The Maine Legislature could vote as early as next Wednesday on a bill to end at will employment in Maine. The Committee on Labor and Housing voted it out of committee by a 7-3 vote. Our hope is that the Legislature will reject this ill-conceived and poorly drafted legislation or, if the Legislature does not, that Governor Mills will veto the bill.
In Maine, like forty-eight other states, the courts have endorsed and followed the at will employment doctrine for more than 100 years. At will employment allows Maine employers to terminate the employment of employees for any non-discriminatory reason, or for no reason at all. This doctrine gives employers the flexibility to make staffing decisions based on business demands and employee performance. There are a number of laws already in place that protect employees from illegal or discriminatory terminations and the vast majority of employers view termination of employment as a last resort. Notwithstanding the lack of any meaningful evidence that Maine employers arbitrarily terminate employees (and in fact, in the current environment many employers are desperate to hire more employees), the bill’s sponsors have proposed a law that is like no other in the United States. Only one other state in the country, Montana, has eliminated at will employment and even Montana does not go as far as this proposed Maine law would go.

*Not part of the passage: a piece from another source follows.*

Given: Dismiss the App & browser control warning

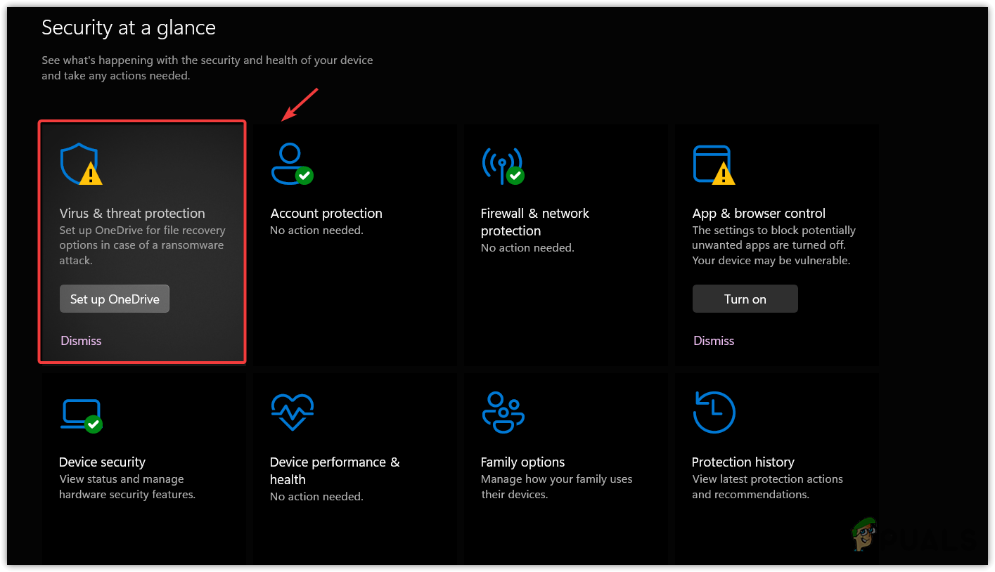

An Act to End At-Will Employment (L.D. 533) would require “cause” to terminate or lay off an employee. The new law would impose on employers a rigid three-step disciplinary process for most employment situations. Employers would lose the ability to react quickly to many serious misconduct issues. In addition, the proposed law fails to address how either economic layoffs or termination of seasonal employees could be handled in compliance with the law.
The law would cover employers who have employed 5 or more employees for each working day in each of 20 or more calendar weeks in the 2 years preceding a termination. The law would also give employees the right to bring a lawsuit in court if they think an employer has failed either to follow the mandatory progressive disciplinary process or failed to terminate for a reason that constitutes good cause.
This bill, if enacted, would dramatically change the landscape for Maine employers. The volume of employment litigation would predictably explode as former employees challenge whether “cause” existed to support a termination and whether the employer properly followed the mandatory progressive disciplinary process. Unfortunately, litigation almost always results in a settlement payment – not because the employer engaged in wrongful conduct – but because of the costs and risks of litigating. This bill, if passed, would have a dramatic impact on the cost of doing business as employers are faced with an exponential increase in claims, including an increase in frivolous claims.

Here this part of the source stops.